= Directions for this task =
Copy out every line in the entries below that includes "screenshot".

= Supplied entries =
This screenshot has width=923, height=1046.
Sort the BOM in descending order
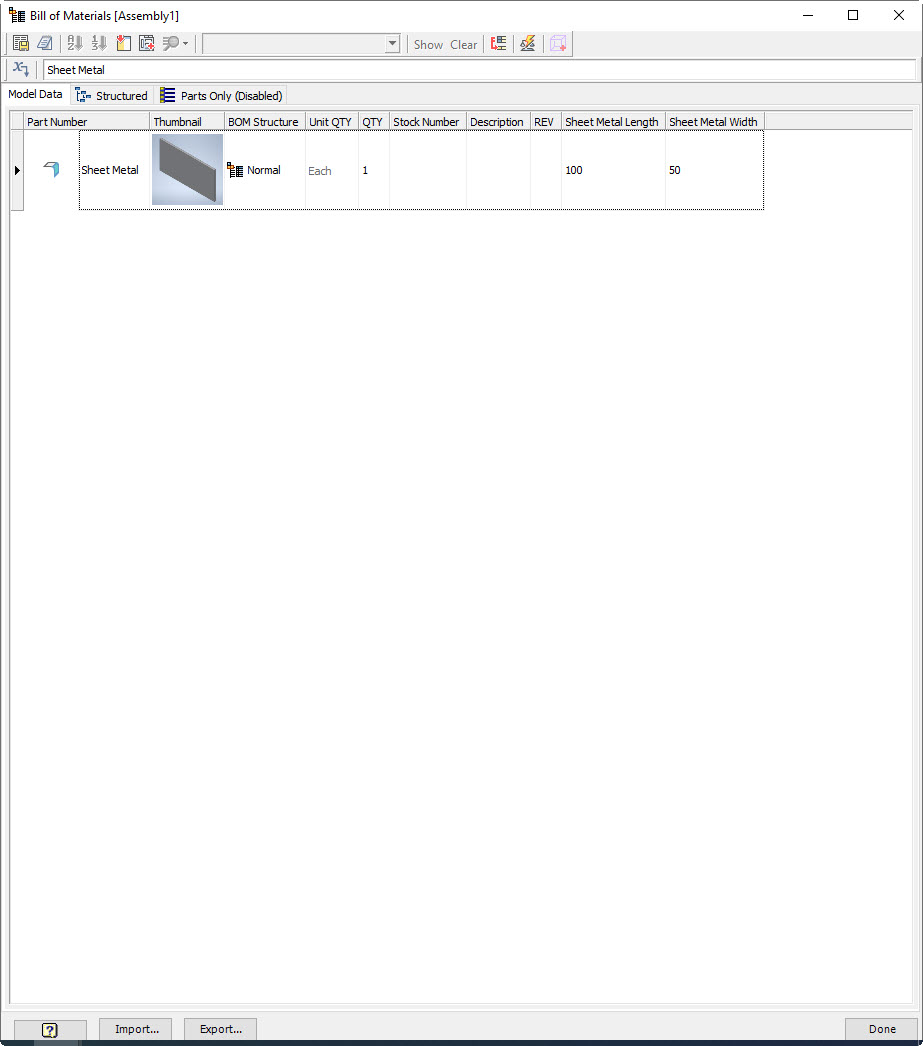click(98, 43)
==
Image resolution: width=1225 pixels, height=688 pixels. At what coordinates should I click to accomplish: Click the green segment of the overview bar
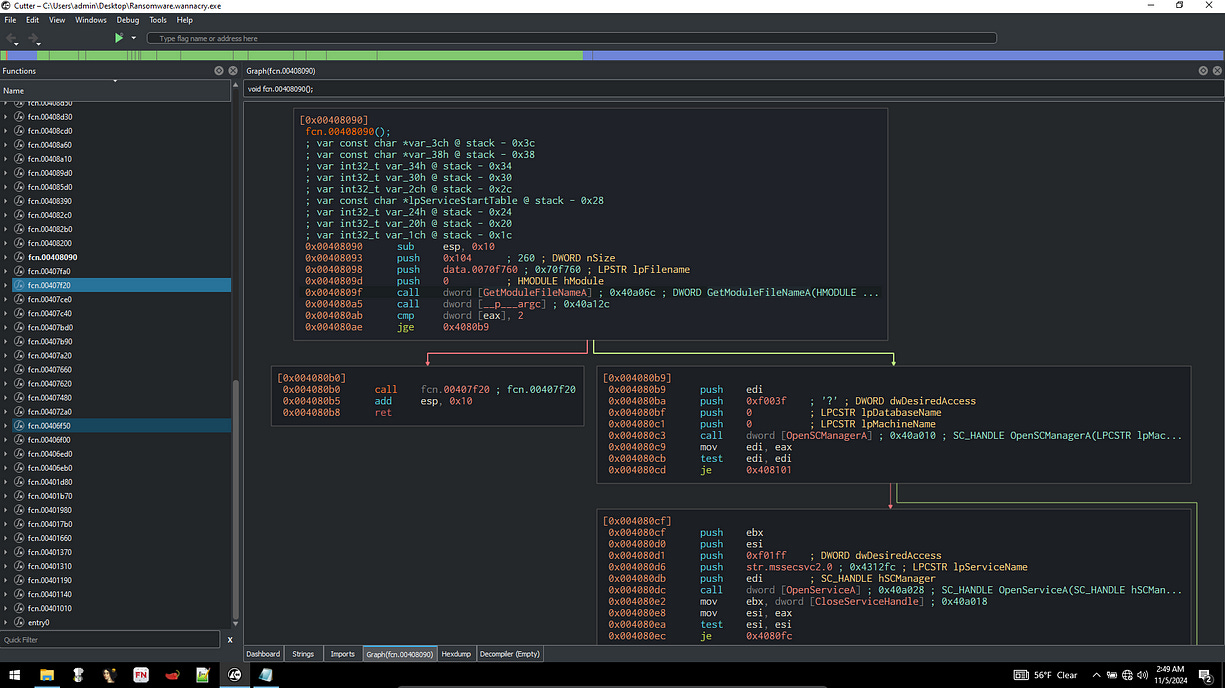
--
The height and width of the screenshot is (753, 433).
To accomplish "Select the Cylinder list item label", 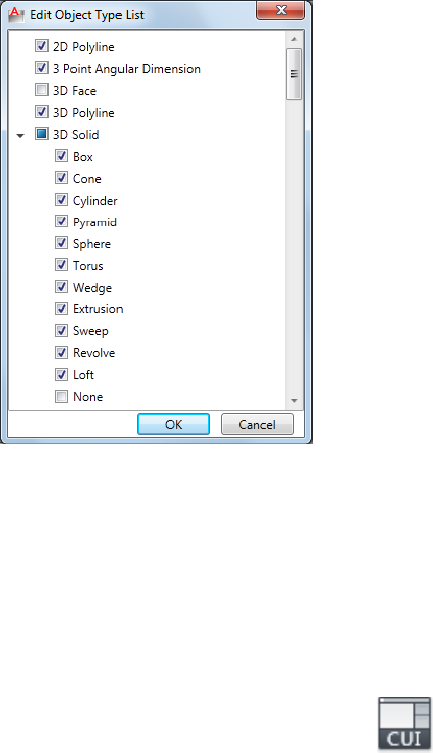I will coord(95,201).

= Solution to the exercise =
This screenshot has width=923, height=1046.
The height and width of the screenshot is (753, 433).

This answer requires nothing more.